When they arrived, the priest made them go straight down into the crypt, just as there was another tremor. It was like being in the hold of a ship in a storm. They couldn’t see anything, and all they could hear was the muffled noise of falling masonry, shouts and cracking. Outside chaos reigned, and they did not know if they would ever be able to venture from their refuge. The house opposite had collapsed, blocking the entrance to the church. They hoped
the church itself would hold up so that they would not be buried under several feet of rubble.
‘Whatever will be will be,’ said Don Mazerotti with astonishing calm. ‘But if we are to die tonight, I hope at least I will have been able to tell you what I saw.’
He fetched several candles, which he lit and placed around them. First he waited for the child, who was as tired as a newborn baby after his first feed, to be properly asleep, and then, by the light of the candles, he began his tale. He told them everything. Naples continued to be shaken by spasms and he talked for hours. When the walls of the crypt shook with another aftershock, he did not stop speaking, but instead speeded up his account to ensure they would know everything before they were buried.
They felt more than thirty aftershocks that night, short, sharp and muffled like the far-off anger of the gods. Each time, the ground shook, the walls trembled and a little plaster or marble dust fell down. Fissures zigzagged across the ceiling. Each time, they wondered if they were going to be able to hear the priest’s story right to the end or whether they would be snatched away, having first been crushed by falling masonry.
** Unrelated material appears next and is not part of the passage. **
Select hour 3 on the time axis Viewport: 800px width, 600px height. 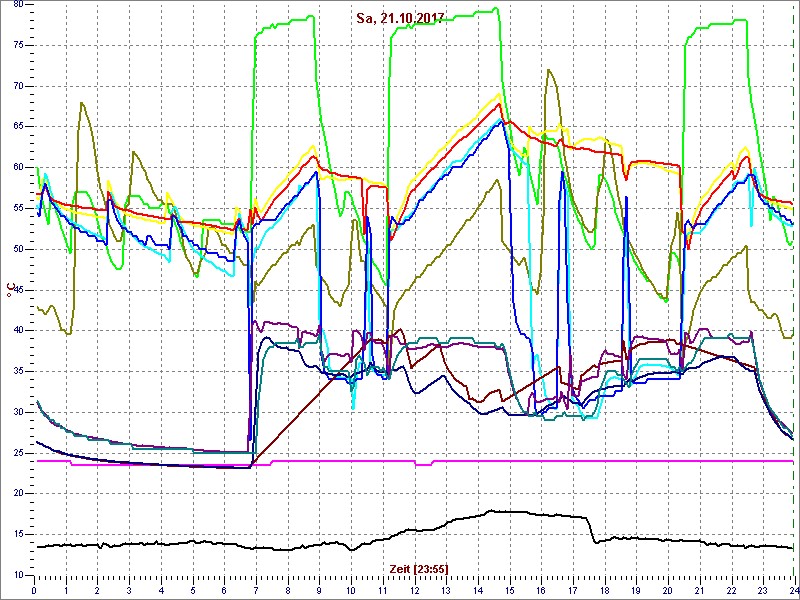[x=130, y=590]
Eventually Don Mazerotti fell silent. He had finished. The earth around them seemed to have found its equilibrium. Grace and Garibaldo looked grave. They thought of Matteo and the child. The professor was entranced. He looked as if he were having hallucinations. He was overjoyed at the thought that he had been right all these years. The priest’s account had just washed away twenty years of mockery and insults.
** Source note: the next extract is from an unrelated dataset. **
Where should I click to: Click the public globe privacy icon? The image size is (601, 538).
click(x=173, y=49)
Slowly they stood up, left the crypt and pushed open the heavy church door to see what remained of Naples.
They went down the steps to the square like sleepwalkers, staring wide-eyed at the world. The spectacle that greeted them was unimaginable. In a few hours, Naples had been plunged into total chaos. People had taken everything they wanted to keep out of their apartments. Fearing their houses would collapse and bury their most precious possessions, they had installed themselves on the pavements, huddled together around an old family chest, some suitcases, their pots and pans or an old armchair.